### TASK BRIEF
In your answer, repeat each line of the data exactly.

Pixel coordinate grounding data
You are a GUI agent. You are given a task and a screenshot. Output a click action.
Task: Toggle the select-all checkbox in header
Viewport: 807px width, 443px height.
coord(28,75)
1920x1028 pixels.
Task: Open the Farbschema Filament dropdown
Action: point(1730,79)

### RESULT
You are a GUI agent. You are given a task and a screenshot. Output a click action.
Task: Toggle the select-all checkbox in header
Viewport: 807px width, 443px height.
coord(28,75)
1920x1028 pixels.
Task: Open the Farbschema Filament dropdown
Action: point(1730,79)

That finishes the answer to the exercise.